Ce mercredi 18 février 2026 marque le début du Carême pour les fidèles catholiques du monde entier. À travers le rite symbolique de l’imposition des cendres, les croyants entament quarante jours de préparation spirituelle en vue de la célébration de Pâques.
À Butembo, dans la province du Nord-Kivu, dès la matinée, de nombreux chrétiens se sont mobilisés pour recevoir la croix de cendre tracée sur le front. Un geste, loin d’être une simple tradition, porte un profond message de spirituel.
Un rappel de la condition humaine
Pour Teddy Ngoy Bakolana, diacre assomptionniste, ce rite chrétien est avant tout un appel à l’humilité.
« Cette journée du Mercredi des Cendres nous rappelle que nous sommes poussière et que nous retournerons à la poussière. C’est une invitation à nous humilier devant Dieu, car la conversion implique nécessairement l’humilité. Celui qui veut se convertir est celui qui se reconnaît pécheur. »

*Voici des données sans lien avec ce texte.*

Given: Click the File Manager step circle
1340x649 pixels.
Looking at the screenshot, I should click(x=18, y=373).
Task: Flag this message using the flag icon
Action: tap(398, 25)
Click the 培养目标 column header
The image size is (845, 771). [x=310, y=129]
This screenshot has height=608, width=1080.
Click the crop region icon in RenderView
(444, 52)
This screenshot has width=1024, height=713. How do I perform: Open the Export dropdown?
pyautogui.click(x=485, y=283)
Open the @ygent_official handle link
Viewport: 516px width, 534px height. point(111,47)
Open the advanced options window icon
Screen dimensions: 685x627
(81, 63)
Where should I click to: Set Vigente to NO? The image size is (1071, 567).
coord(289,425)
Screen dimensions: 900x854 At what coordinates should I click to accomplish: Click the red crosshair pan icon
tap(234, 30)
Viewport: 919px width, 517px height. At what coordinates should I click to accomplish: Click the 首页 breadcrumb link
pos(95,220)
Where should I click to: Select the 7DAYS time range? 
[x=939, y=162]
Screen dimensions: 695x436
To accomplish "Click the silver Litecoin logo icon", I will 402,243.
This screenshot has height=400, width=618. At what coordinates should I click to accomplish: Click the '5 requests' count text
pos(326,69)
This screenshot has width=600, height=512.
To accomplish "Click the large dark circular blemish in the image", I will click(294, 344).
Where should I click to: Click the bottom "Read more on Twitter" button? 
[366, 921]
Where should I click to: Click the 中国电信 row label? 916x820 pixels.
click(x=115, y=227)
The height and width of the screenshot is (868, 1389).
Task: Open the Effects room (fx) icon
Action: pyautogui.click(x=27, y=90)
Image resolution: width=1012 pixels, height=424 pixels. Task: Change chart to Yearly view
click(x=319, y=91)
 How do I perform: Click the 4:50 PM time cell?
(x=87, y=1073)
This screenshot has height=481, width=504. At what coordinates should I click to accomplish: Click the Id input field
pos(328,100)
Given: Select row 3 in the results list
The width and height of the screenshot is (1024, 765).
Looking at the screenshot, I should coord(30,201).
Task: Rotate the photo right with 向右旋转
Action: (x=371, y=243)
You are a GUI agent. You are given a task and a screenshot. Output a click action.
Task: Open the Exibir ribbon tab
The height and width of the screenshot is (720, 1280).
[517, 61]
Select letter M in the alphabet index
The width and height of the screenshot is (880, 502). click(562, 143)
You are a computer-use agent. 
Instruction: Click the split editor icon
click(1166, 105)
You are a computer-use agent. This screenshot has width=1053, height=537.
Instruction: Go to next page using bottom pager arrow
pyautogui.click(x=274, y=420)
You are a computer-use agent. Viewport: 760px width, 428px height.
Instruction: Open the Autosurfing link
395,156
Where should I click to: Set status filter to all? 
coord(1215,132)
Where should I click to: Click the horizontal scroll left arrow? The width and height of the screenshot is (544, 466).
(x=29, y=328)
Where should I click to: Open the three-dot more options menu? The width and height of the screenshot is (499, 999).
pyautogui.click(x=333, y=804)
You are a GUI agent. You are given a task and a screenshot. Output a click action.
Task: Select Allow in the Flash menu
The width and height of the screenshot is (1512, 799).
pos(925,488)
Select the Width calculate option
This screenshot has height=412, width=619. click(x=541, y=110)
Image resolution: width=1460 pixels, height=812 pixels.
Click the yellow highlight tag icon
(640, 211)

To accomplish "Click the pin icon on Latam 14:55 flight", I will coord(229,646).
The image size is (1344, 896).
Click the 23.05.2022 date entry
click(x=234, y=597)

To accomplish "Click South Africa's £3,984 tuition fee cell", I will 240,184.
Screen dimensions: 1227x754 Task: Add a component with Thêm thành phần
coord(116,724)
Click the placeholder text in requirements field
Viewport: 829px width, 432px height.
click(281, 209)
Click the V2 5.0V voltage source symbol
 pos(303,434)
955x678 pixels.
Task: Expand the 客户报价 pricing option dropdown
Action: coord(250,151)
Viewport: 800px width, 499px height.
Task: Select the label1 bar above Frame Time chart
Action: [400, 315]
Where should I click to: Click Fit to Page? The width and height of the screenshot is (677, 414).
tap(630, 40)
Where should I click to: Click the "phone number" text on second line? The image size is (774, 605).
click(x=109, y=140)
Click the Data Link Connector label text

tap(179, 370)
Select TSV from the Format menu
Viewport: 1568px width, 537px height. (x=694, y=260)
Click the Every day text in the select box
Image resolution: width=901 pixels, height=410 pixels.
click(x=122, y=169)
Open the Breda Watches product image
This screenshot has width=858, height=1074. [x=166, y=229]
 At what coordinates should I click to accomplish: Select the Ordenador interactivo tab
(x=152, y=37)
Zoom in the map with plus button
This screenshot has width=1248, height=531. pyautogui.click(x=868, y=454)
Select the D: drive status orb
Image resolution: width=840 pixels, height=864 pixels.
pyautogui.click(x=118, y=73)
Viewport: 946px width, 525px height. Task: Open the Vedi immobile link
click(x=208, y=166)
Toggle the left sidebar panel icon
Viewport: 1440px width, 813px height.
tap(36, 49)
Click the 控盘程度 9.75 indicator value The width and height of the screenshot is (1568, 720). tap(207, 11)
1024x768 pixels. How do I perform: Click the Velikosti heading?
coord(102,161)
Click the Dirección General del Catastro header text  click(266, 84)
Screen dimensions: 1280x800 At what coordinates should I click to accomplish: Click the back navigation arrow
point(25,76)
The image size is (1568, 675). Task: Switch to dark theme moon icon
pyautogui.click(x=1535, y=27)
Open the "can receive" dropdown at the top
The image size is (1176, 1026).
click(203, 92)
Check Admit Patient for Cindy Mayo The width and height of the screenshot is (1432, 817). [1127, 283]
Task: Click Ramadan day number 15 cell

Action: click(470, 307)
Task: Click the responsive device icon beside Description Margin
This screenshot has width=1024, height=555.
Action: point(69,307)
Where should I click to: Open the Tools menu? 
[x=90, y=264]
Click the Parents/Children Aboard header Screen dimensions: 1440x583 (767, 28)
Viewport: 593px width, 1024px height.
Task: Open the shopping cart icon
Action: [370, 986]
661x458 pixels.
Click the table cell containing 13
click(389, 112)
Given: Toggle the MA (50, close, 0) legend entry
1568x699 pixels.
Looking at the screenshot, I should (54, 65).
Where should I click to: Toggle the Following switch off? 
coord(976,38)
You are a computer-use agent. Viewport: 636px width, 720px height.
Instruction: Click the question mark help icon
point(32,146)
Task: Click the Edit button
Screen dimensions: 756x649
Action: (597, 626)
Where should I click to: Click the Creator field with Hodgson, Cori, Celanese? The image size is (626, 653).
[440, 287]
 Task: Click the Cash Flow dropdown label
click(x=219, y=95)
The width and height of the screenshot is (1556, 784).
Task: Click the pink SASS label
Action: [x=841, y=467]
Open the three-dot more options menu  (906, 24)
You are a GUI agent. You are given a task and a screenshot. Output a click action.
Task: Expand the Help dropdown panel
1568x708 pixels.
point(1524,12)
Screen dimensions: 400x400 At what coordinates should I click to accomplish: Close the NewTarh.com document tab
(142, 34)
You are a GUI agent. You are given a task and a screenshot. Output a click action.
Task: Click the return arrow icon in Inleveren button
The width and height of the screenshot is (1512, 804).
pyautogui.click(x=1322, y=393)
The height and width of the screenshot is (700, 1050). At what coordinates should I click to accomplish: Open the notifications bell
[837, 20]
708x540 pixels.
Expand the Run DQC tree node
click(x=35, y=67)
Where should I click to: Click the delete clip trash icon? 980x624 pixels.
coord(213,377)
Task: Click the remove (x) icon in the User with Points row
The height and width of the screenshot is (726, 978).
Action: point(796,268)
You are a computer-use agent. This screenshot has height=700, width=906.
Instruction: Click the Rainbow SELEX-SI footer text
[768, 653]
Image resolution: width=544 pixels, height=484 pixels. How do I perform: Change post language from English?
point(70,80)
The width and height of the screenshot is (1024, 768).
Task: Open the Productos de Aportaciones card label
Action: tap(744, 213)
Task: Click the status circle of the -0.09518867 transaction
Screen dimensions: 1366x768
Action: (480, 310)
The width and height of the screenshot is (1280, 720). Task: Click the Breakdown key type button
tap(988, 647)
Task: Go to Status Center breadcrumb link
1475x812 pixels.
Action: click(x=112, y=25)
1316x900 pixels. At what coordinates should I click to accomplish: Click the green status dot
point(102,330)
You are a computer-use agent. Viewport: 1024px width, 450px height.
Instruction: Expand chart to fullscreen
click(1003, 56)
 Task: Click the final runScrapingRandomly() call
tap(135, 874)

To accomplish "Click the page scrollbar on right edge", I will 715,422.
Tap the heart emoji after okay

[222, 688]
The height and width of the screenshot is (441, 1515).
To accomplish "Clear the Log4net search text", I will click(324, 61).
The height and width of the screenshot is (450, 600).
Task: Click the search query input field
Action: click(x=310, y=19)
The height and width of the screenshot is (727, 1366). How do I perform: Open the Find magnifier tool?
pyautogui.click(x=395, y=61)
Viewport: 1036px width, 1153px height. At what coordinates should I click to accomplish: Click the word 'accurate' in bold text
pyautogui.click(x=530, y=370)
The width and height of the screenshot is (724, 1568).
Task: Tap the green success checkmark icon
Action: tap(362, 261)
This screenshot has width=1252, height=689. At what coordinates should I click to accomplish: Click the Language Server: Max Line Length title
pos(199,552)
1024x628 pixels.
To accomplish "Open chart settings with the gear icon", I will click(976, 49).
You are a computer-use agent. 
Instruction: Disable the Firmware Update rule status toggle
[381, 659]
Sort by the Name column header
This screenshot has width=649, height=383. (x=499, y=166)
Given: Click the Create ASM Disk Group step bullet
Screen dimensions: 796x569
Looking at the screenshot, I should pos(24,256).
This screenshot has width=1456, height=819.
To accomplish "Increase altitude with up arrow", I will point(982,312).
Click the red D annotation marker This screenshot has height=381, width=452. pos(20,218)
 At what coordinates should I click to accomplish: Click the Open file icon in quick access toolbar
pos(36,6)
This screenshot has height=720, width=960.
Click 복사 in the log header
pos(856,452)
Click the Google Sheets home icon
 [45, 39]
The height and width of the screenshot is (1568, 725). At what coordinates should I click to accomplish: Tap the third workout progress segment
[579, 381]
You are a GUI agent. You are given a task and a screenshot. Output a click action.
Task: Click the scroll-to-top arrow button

Selon lui, cette reconnaissance de notre « petitesse » est la clé pour recevoir la grâce divine et tendre vers la sainteté.
Les trois piliers du Carême
Au-delà du symbole, le Carême est un temps d’action. Le diacre exhorte les fidèles à ne pas rester passifs et à s’appuyer sur trois exercices fondamentaux pour transformer leur vie:
- La prière pour renouer une intimité profonde avec Dieu,
- Le jeûne pour se priver du superflu et se recentrer sur l’essentiel et
- L’aumône pour manifester concrètement sa solidarité envers les plus nécessiteux.
« Le jeûne nous permet de faire prévaloir notre dignité, tandis que l’aumône nous pousse à montrer notre gentillesse à l’égard de nos frères et sœurs qui nécessitent notre secours », a-t-il précisé.
Cette période de quarante jours prépare les cœurs des croyants à la célébration des trois événements, à savoir la passion, la mort et la résurrection du Christ.